Back to WorkBack to WorkHow Texas Jobs are ReturningAli Anari2020-11-18T06:00:00Ztierra-grande
Texas Economy
The Takeaway

Boosted by both a recovering national economy and recovering oil prices, Texas has recouped more than half of the jobs it lost in March and April 2020.

​​During the COVID-19 economic recession, Texas lost more than 1.4 million nonfarm jobs, dropping from a peak of 13 million in February 2020 to a trough of 11.6 million in April 2020, or 10.8 percent loss of total nonfarm employment (Figure 1). Over the same period, the U.S. lost 22.2 million nonfarm jobs (14.5 percent).
The recession's intensity varied widely across Texas Metropolitan Statistical Areas (MSAs), from a 5.5 percent loss in Sherman-Denison to 14.9 percent in Midland (Table 1).
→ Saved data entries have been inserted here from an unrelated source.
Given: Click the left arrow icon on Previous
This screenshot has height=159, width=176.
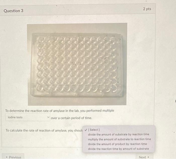Looking at the screenshot, I should [7, 157].
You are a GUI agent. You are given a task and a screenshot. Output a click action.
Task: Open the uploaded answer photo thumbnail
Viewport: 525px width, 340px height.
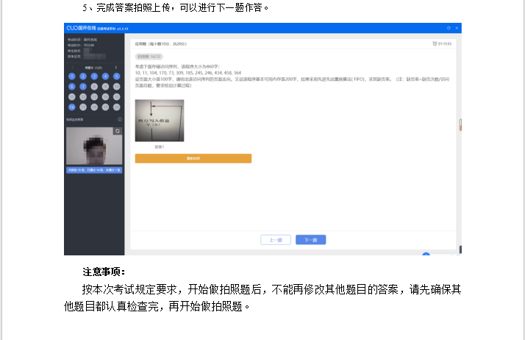160,120
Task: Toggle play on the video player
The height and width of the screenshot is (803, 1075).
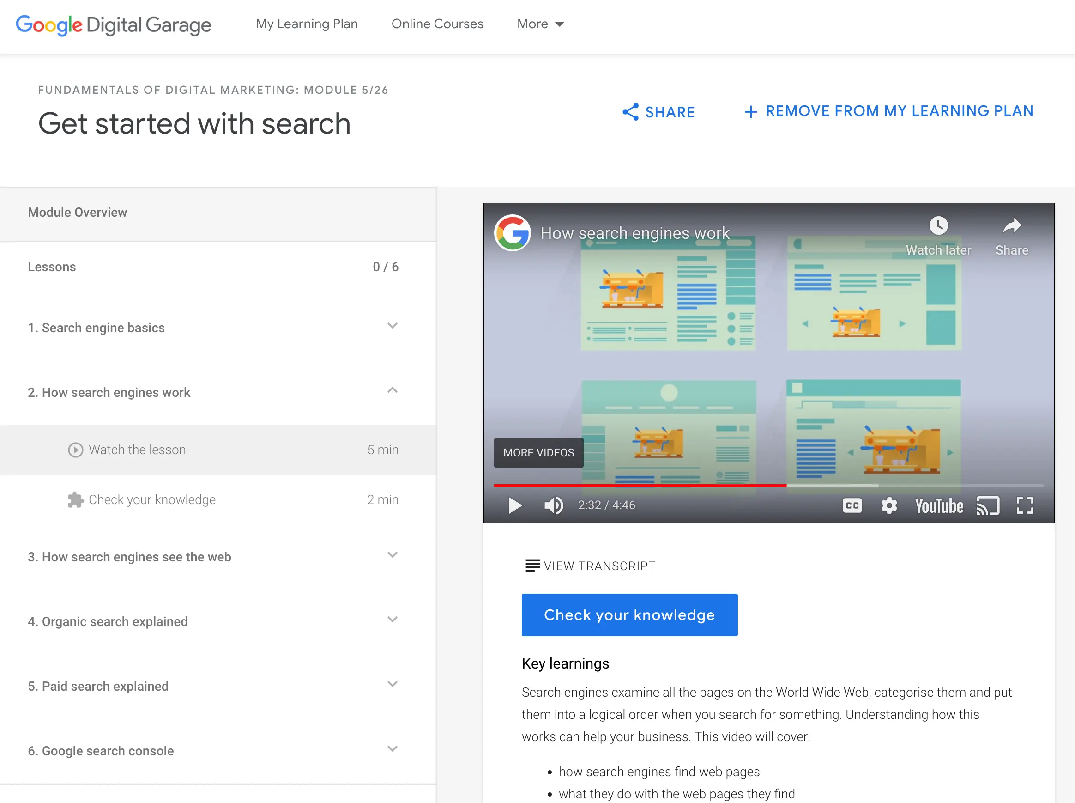Action: (515, 506)
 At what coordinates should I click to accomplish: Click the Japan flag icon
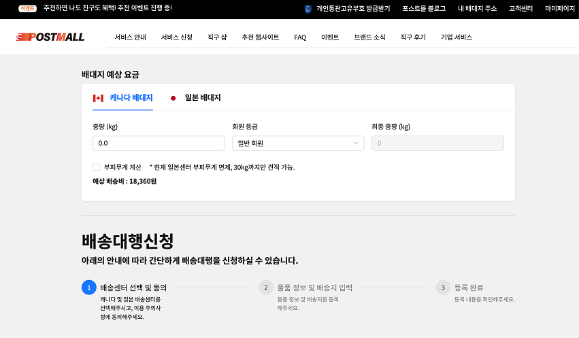point(173,98)
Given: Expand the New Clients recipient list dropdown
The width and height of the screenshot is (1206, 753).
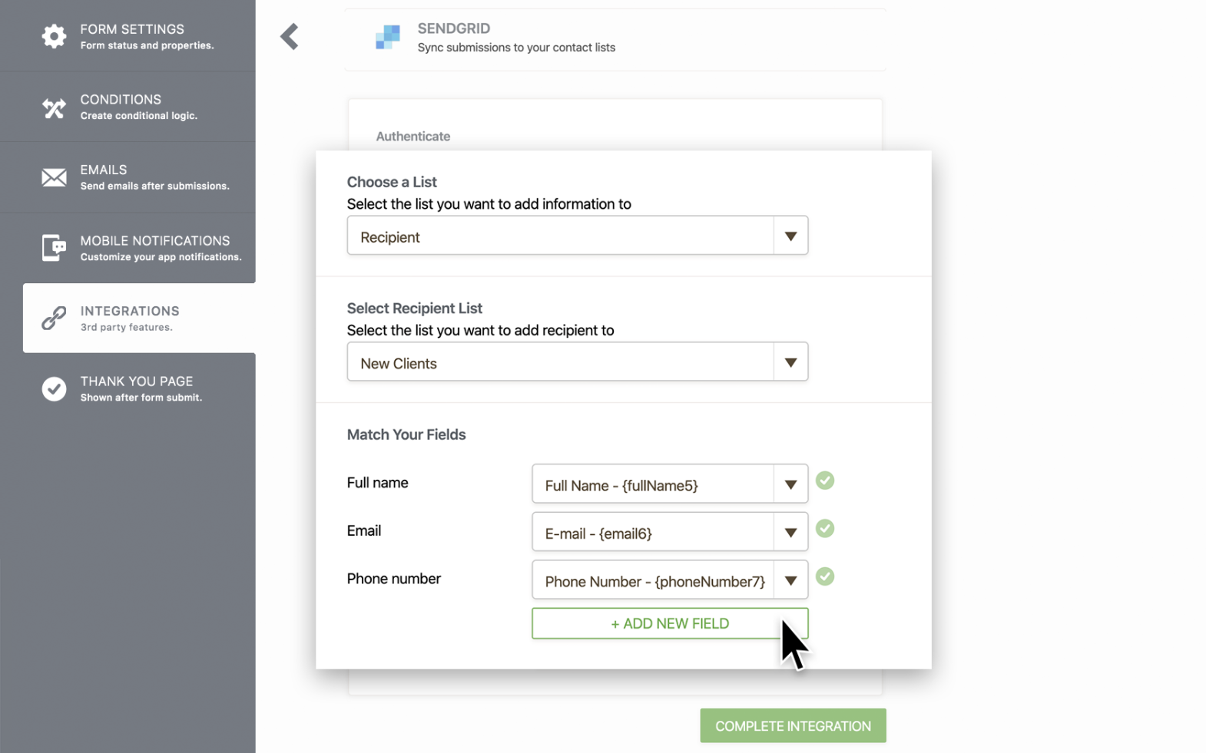Looking at the screenshot, I should point(577,362).
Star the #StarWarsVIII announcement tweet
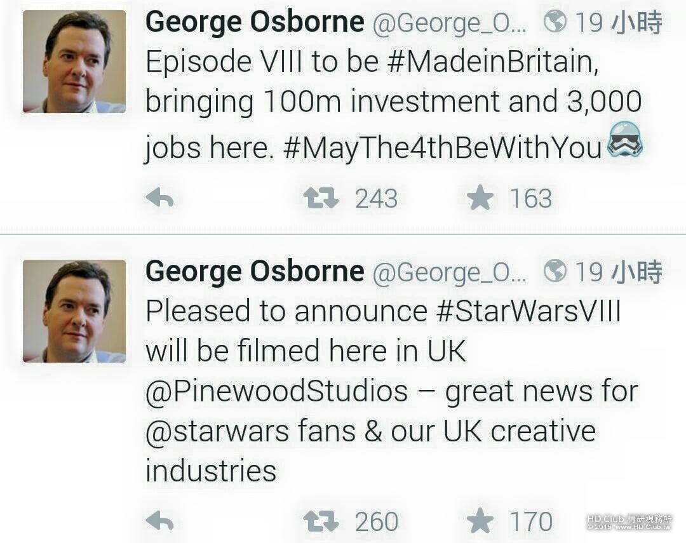Image resolution: width=686 pixels, height=543 pixels. click(480, 522)
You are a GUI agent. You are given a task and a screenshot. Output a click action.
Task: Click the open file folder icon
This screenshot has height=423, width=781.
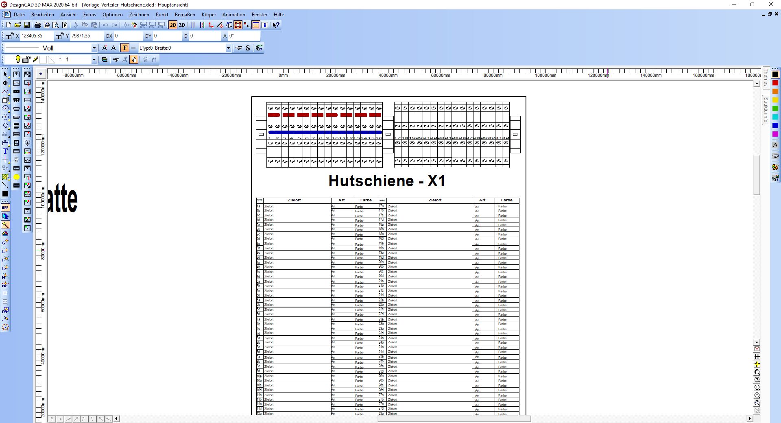[x=17, y=25]
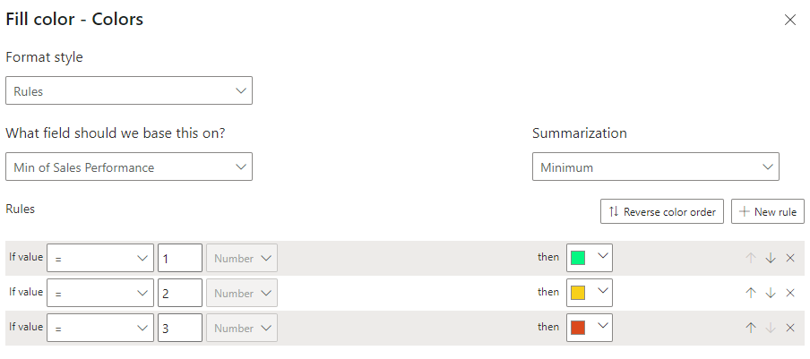Move the value 2 rule down
Screen dimensions: 810x359
click(x=771, y=293)
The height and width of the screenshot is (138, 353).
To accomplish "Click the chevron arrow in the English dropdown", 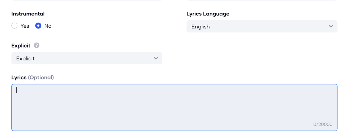I will pos(331,26).
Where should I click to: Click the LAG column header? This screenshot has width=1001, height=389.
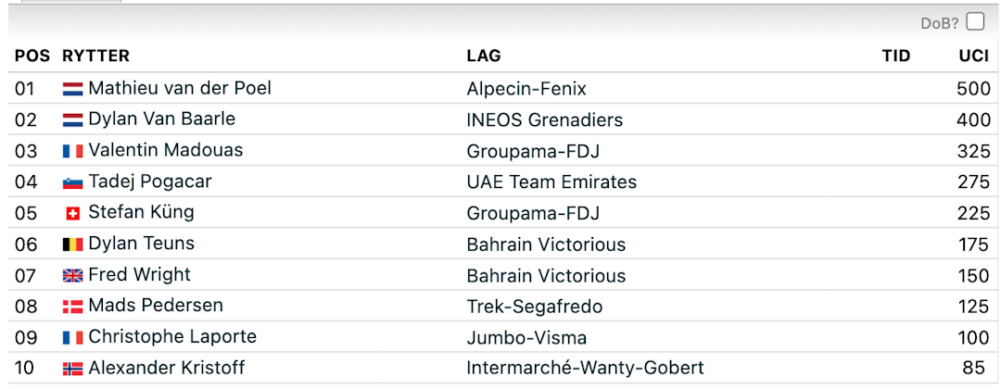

The Real Estate Center found three main factors that explain the recession's severity across MSAs:

  • relative share of employment in the leisure and hospitality and other services industries;
  • correlations between the growth rates of the state's metropolitan jobs and U.S. jobs; and
  • the price of West Texas Intermediate (WTI) oil.
These factors have reversed. As a result, MSAs are regaining lost jobs.

Texas Job​​ Losses by Industry

Job losses varied across the state's industries in the pandemic recession, from as small as 2.5 percent for financial activities to 41.4 percent in leisure and hospitality industry (Table 2). The latter, composed mainly of hotels and restaurants, bore the brunt of the recession followed by other services, mining and logging, and education and health services.
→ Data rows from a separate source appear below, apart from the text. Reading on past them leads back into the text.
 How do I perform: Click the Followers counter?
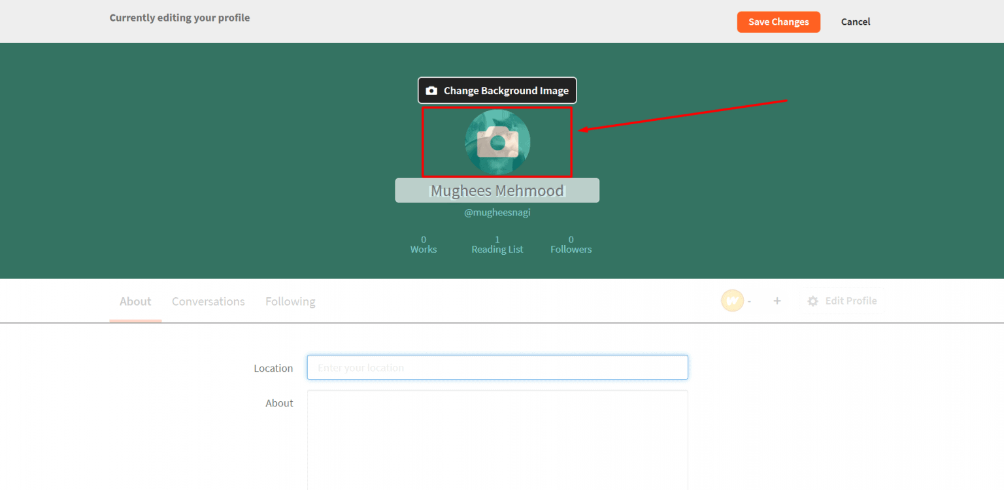(x=570, y=244)
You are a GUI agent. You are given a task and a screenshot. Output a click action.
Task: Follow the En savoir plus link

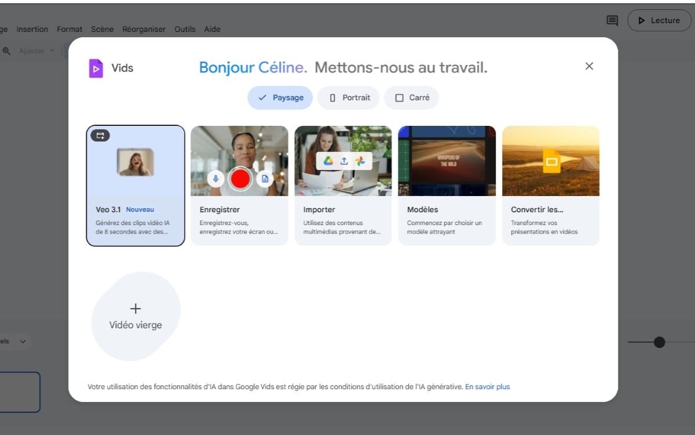coord(487,386)
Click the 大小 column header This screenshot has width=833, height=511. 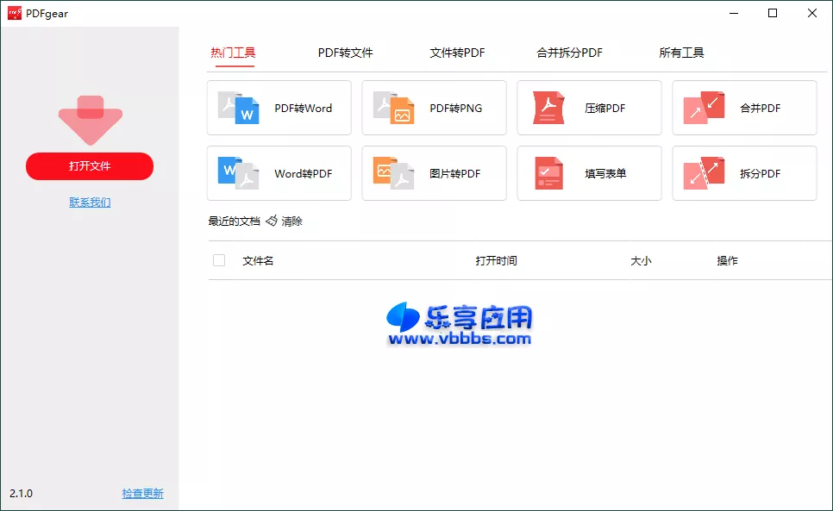[642, 259]
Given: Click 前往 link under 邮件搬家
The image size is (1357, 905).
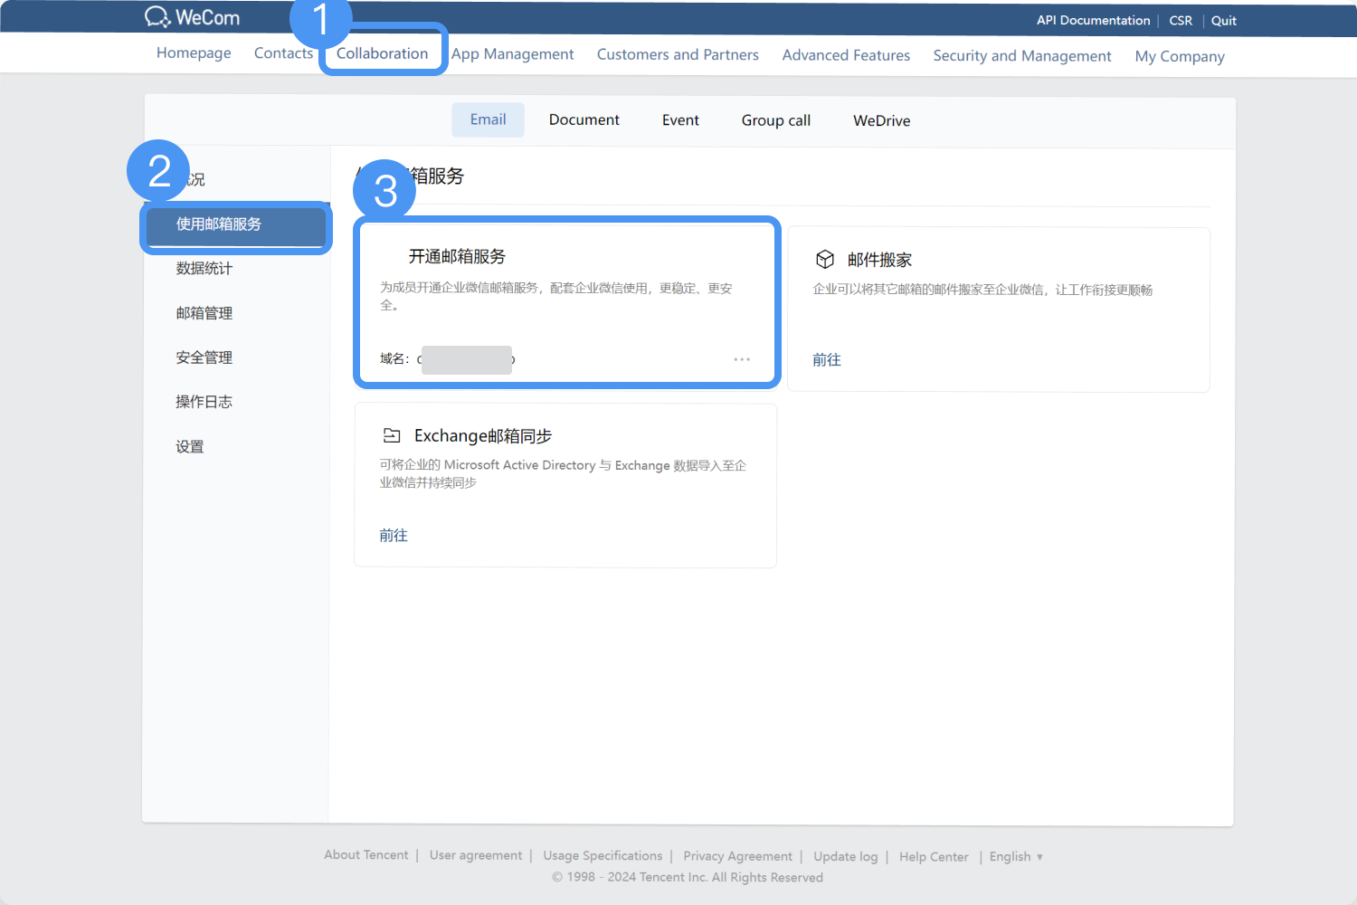Looking at the screenshot, I should point(827,359).
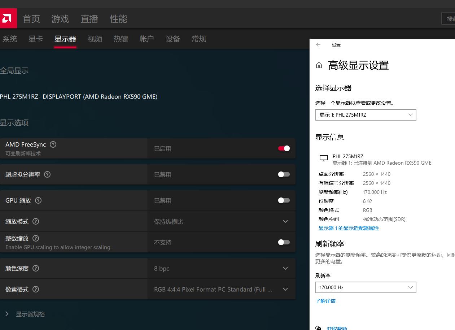455x330 pixels.
Task: Enable 超虚拟分辨率
Action: [284, 174]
​​Leisure and hospitality jobs accounted for 10.6 percent of total nonfarm jobs in March 2020. Metros with larger shares of leisure and hospitality jobs, such Austin-Round Rock and San Antonio-New Braunfels, suffered more in the recession (Table 3).

Correlations ​Between Texas, U.S. Labor Markets

Economically, the U.S. suffered more than Texas in the pandemic recession, and Texas MSAs with economies that closely correlate with the U.S. economy suffered more than MSAs with economies that do not.

Correlations between Texas MSAs and U.S. job growth rates varied from more than 83 percent for Fort Worth-Arlington, San Antonio-New Braunfels, Dallas-Plano-Irving, and Austin-Round Rock to less than 50 percent for Laredo, Midland, College Station-Bryan, and Odessa (Table 4).

Oil Pri​​ces Tak​​​e a Hit

Price of WTI crude oil fell from $57.50 per barrel in January 2020 to $16.61 in April 2020 (Figure 2). Texas metros with larger shares of mining jobs suffered more in the pandemic recession due to the price collapse. In March 2020, mining jobs accounted for 34 percent of nonfarm employment in Midland and 25.6 percent in Odessa. Consequently, these petroplexes bore the brunt of falling oil prices.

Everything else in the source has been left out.